The founder of the Virginia Flaggers holds up the flag of a failed rebellion against the United States as she chats with a gentleman at a political event for prospective candidates in Wakefield, Virginia next to a poster accusing Lincoln of treason. It doesn’t get any better than this, folks.
U.S. District Judge Sam Sparks ruled earlier today that the Texas Department of Motor Vehicles did not violate the First Amendment when it denied an application by the Texas Division, Sons of Confederate Veterans for customized plates that depicted the Confederate flag. Here are a few excerpts from the judge’s ruling.
“The issue before the court is this: does the First Amendment require a state government to place the Confederate battle flag on customized, special license plates at the request of a nonprofit organization which has otherwise complied with state rules governing issuance of such plates?” Sparks wrote. He determined that the answer is no, not because specialty license plates constitute government speech, as the board claimed, but because the plates constitute a nonpublic forum. He further found that the content of the SCV license plates drove the board’s decision, rather than the group’s viewpoint.
“The SCV repeatedly argues the fact the Buffalo Soldiers plate was approved indicates SCV was subjected to viewpoint discrimination,” Sparks wrote in the 47-page order. “SCV speculates Native Americans would be offended by the Buffalo Soldiers plate, because of the role played by African-American troops in the frontier wars of the nineteenth century. However, the record does not support this assertion: in contrast to the chorus of negative public comments raised against the SCV’s plate, there appears to have been no significant objection to the Buffalo Soldiers plate, rendering SCV’s assertion the Buffalo Soldiers plate is equally derogatory at best purely speculative.”
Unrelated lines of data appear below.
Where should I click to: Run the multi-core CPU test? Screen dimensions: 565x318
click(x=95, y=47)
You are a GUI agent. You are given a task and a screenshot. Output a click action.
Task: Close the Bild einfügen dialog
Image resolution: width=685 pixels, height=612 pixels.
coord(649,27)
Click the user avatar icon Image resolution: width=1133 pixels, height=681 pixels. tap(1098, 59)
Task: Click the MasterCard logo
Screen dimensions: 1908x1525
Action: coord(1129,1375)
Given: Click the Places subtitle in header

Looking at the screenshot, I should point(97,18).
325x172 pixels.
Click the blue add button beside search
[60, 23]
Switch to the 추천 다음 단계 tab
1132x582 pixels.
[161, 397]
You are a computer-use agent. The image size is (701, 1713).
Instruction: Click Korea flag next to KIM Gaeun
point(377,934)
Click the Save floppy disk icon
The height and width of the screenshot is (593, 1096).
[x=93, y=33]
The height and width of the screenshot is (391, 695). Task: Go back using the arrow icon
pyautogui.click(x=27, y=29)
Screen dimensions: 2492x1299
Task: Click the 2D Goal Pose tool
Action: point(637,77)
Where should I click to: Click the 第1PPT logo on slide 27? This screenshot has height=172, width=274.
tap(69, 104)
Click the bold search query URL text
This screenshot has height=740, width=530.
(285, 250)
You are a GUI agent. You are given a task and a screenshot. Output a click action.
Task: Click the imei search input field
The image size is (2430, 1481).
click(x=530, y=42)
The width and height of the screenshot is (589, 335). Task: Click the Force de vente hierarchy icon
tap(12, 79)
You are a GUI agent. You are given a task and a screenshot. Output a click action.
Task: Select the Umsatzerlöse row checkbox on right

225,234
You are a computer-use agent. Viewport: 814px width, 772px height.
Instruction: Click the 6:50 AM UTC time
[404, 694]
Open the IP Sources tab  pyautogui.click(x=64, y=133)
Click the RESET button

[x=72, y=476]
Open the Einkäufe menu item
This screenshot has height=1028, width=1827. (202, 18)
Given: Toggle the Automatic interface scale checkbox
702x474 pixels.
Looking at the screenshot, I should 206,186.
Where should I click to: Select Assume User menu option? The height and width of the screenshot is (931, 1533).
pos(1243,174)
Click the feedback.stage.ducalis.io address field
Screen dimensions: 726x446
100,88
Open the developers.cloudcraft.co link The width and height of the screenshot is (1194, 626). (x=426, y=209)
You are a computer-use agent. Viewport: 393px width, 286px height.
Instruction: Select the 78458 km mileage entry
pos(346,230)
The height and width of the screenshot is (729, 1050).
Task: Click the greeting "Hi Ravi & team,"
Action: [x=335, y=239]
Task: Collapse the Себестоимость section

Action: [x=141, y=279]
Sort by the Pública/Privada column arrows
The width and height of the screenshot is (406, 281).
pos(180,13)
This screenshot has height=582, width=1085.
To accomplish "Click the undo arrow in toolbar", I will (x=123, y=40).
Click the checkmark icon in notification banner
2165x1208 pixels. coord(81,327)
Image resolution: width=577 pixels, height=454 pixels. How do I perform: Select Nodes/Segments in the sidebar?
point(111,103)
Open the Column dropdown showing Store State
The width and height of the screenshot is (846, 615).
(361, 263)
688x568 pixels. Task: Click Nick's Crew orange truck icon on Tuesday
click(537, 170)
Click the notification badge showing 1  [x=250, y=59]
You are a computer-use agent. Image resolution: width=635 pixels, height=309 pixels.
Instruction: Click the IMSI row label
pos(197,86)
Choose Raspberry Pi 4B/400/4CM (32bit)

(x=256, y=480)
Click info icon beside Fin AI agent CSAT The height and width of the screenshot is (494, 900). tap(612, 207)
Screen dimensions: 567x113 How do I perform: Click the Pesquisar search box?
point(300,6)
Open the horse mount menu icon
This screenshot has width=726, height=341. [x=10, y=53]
Sparks noted that, unlike the SCV plates, the Buffalo Soldiers plates lack an “inflammatory symbol comparable to the Confederate battle flag.” The judge also noted that the group could turn to state lawmakers to get its license plates approved. “Although suggesting a petitioner for judicial relief should look to the legislative branch for assistance is usually the practical equivalent of there being no relief available, here the Texas Legislature can and frequently has approved a variety of plates — including controversial plates, such as ‘Choose Life’ — by direct legislative action,” Sparks states.
The order concludes: “It is a sad fact the Confederate battle flag has been co-opted by odious groups as a symbol of racism and white supremacy. There is no reason to doubt the SCV and its members are entirely heartfelt in their condemnation of this misuse. It is to be hoped the passage of time, and efforts such as the SCV’s resolution, will eventually remove a blight from the flag under which feats of great heroism and fortitude were accomplished. All the traditional avenues of public discourse are open to those who would fully redeem the battle flag. Nevertheless, the state of Texas has chosen to abstain from this debate, and the First Amendment does not require it to open up state-issued license plates as an additional forum in which to contest the flag’s meaning.”
I find the judge’s thoughts re: the flag’s symbolism to be very strange. How exactly do you “remove a blight” from a flag that was used between 1861- and 1865 to establish a nation built on slavery and later in the twentieth century as a visible symbol for the maintenance of the racial status quo? The Confederate flag doesn’t need to be “redeemed” from anything. What it deserves is a proper interpretation in a place that fosters serious reflection.
Oh well, I guess the Texas SCV can at least fall back on their recent victory in Palestine. Where is Palestine, you ask?
So, in addition to having trouble accessing my blog yesterday the news feed that I use to track stories related to Civil War memory is clogged with articles about the Brad Paisley – LL Cool J controversy. I’m not sure which is worse. I don’t have anything insightful to say about the song other than that the music and lyrics are both the work of amateurs. To be honest, it seems to be much to do about nothing.
On the other hand, I got nothing but props for Leslie Harris of Orange, Texas who asked the city council to consider resolutions and ordinances that would block a planned Confederate veterans memorial that includes a flag just off the interstate. Harris argues that, in fact, this is not a veterans memorial, but a Confederate flag memorial. She also offers some comments about the appropriateness of publicly acknowledging Confederate History Month and in the process reminds the audience that white Southern attitudes about the Confederate past are complex.
Once again, the courts have supported the right of school districts to ban students from wearing clothing that includes the Confederate flag. The most recent case involved a school district in South Carolina in which a student repeatedly clashed with school administrators over a number of t-shirts that likely were purchased at a local Dixie Outfitters, including “Southern Chicks,” “Dixie Angels,” “Southern Girls,” and “Daddy’s Little Redneck.”
Hardwick also sought to wear a shirt labeled “Black Confederates,” honoring a Louisiana Civil War regiment made up of free African-Americans. She also tried to wear shirts she characterized as protests of censorship of the others, with slogans such as “Jesus and the Confederate Battle Flag: Banned from Our Schools but Forever in Our Hearts,” and “Offended by School Censorship of Southern Heritage.”
This is nothing more than a case of bad parenting.